NPR - In Detroit, tens of thousands of people are facing a deadline Tuesday that could cost some of them their homes. That's when homeowners have to make arrangements to either pay delinquent property taxes — or risk losing their home at a county auction.
When Detroit emerged from bankruptcy last year, it did so with a razor-thin financial cushion. It desperately needs every bit of tax revenue it can muster.
Earlier this year, county officials sent out 72,000 foreclosure notices to homeowners behind on property taxes — 62,000 of them in Detroit alone. They say about 18,000 of these properties are occupied, but fewer than half of those homeowners have paid all of their tax.
So officials like City Councilman Gabe Leland are knocking on doors in Detroit neighborhoods, reminding residents that the window to pay taxes is quickly closing.
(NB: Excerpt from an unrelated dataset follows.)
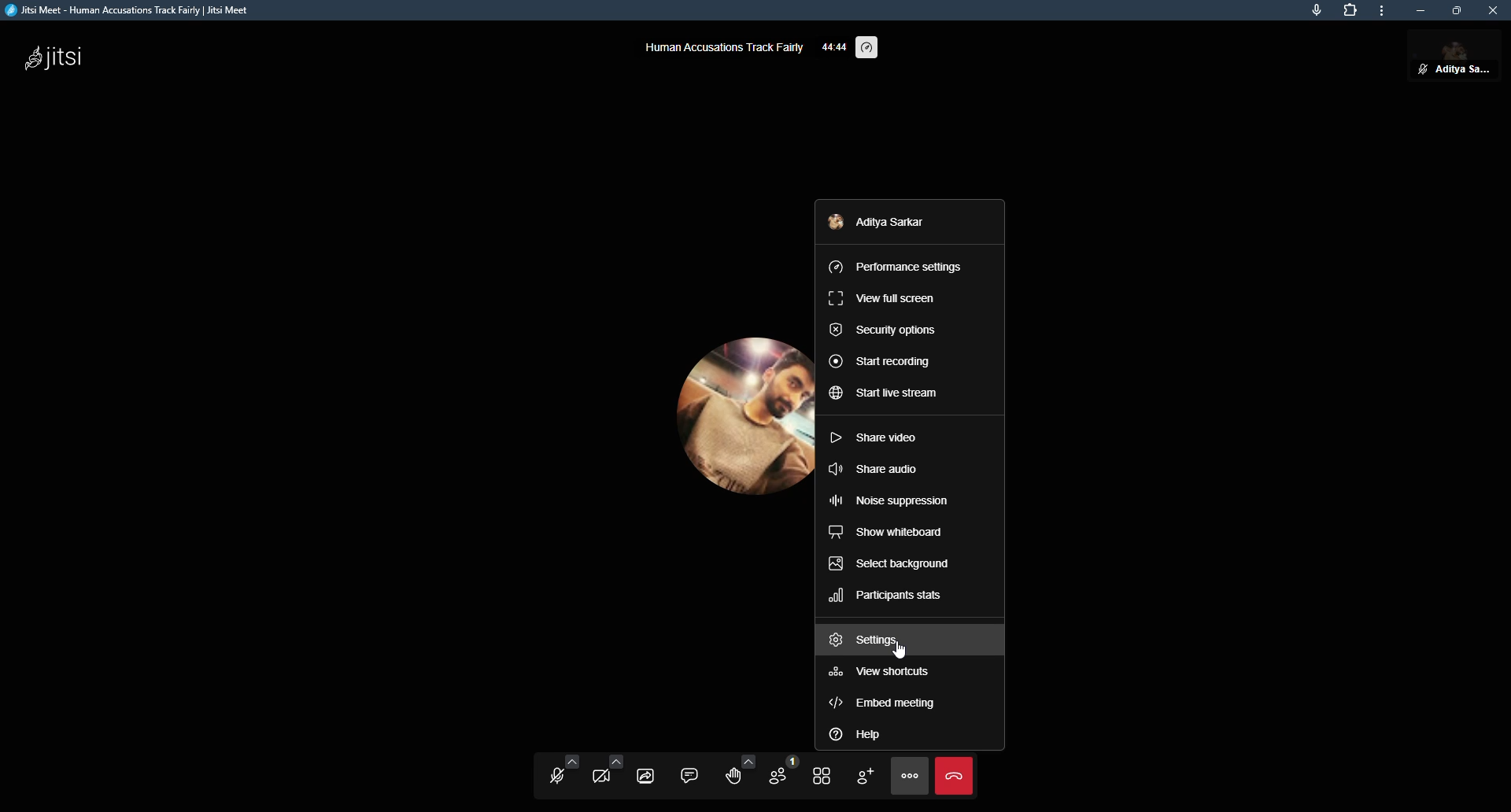  What do you see at coordinates (879, 468) in the screenshot?
I see `share audio` at bounding box center [879, 468].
Wayne State University professor John Mogk says speculators have been gobbling up Detroit for decades, gambling that new development will dramatically increase property values. "What's unique in Detroit is the scale of the problem," Mogk says.
He says other investors buy deteriorating buildings for as little as $500 apiece and then rent them as is.
"And so a great many of these properties are being purchased by what previously we would call slumlords," he adds. "And they're being rented without being brought up to the city code, and milked, and eventually they may stop paying taxes. And as the homes become uninhabitable they will again revert to the city.